The Demilitarized Zone was formed by the 1953 armistice between North and South Korea. Once littered with corpses, in the decades that followed the ceasefire only occasional covert operations were carried out within the DMZ. The uninhabited border region between the two countries has become a sort of insight into what would happen were man to suddenly disappear from the Earth.
Unfortunately as hostilities have decreased between North and South Korea, man has begun to once again encroach upon the untouched wilderness. The 3- to 12- mile-wide buffer zone along the length of the DMZ, called the Civilian Control Zone (CCZ), has begun to see increasing urban sprawl and major development.

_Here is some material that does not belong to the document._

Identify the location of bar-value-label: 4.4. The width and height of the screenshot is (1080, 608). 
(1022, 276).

In the city of Paju, located just three miles from the South Korean side of the DMZ, population has more than doubled within 5 years to reach over 300,000. On the North Korea side, industrial complexes like the Kaesong Industrial Complex are being created within a few mile radius of the Demilitarized Zone. Deforestation, air and water pollution already threaten the sensitive DMZ.
“What has fortuitously been saved could be recklessly lost. As resilient as these habitats have proven to be, they can’t sustain this level of development on a broad scale. We have already lost vast swatch of the CCZ, and the DMZ might not be as amazing without them, states Hall Healy, president of the DMZ Forum.

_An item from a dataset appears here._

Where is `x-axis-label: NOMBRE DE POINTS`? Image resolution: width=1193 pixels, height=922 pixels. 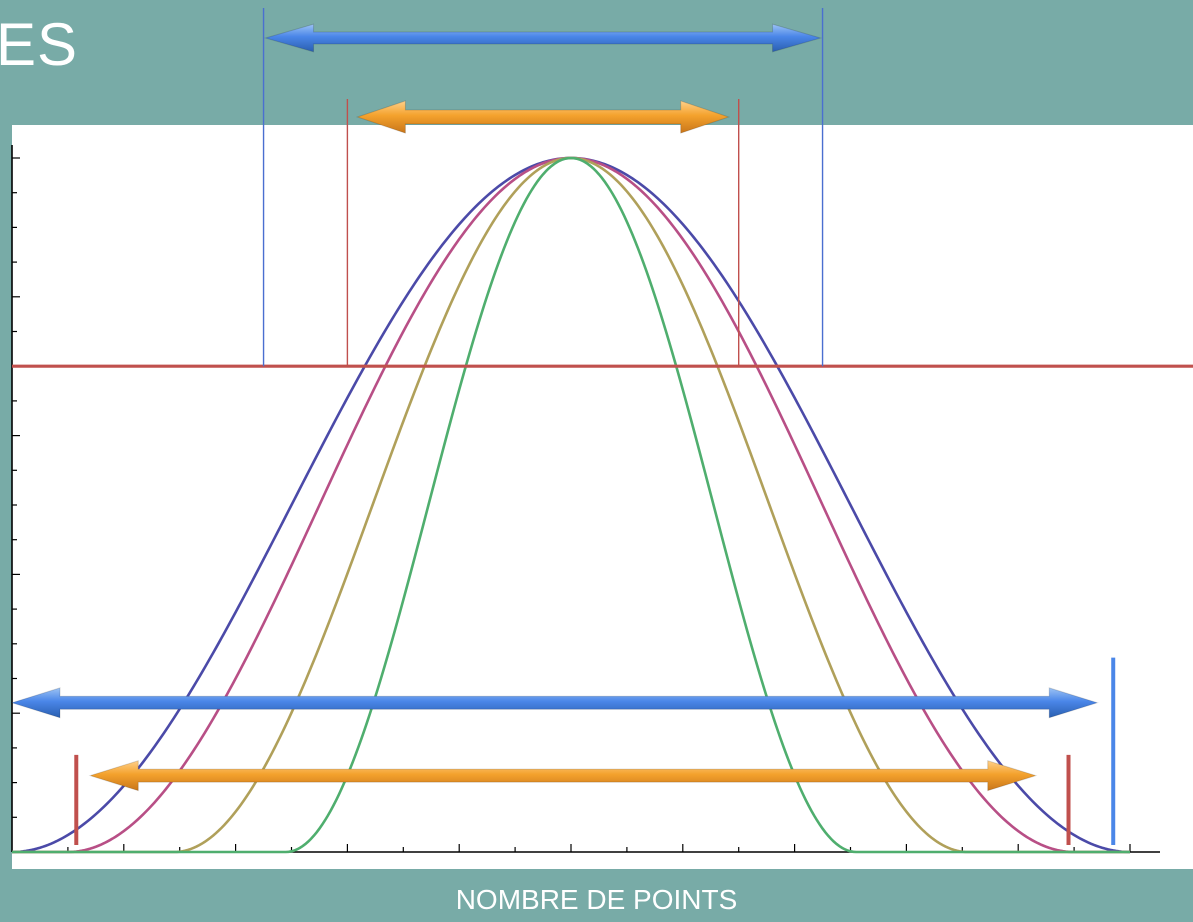
x-axis-label: NOMBRE DE POINTS is located at coordinates (596, 900).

The increased threat of human sprawl has prompted many, including CNN founder Ted Turner, to support the idea of creating a legitimate within the DMZ. In 2005 Ted Turner made a two-day trip to North Korea to advocate building a wildlife conservation park. Ted promised to make an unspecified financial contribution to a nature preserve, were it to be created within the region. There are, however, roadblocks that must first be worked through.
In order to create viable economic opportunities for residents living in the CCZ, some development must occur on the real estate. One popular idea involves protecting the CCZ and DMZ as a UNESCO Biosphere Reserve and World Heritage site. They could then employ low-impact ecotourism and educational sites within the CCZ, which would encourage tourism to the region while protecting it from industrialization and urban sprawl. 1.2 million people already visit the DMZ area annually, mostly for historic purposes. Creating a wildlife sanctuary here could increase this number significantly; generating much needed economic stimulus within both North and South Korea.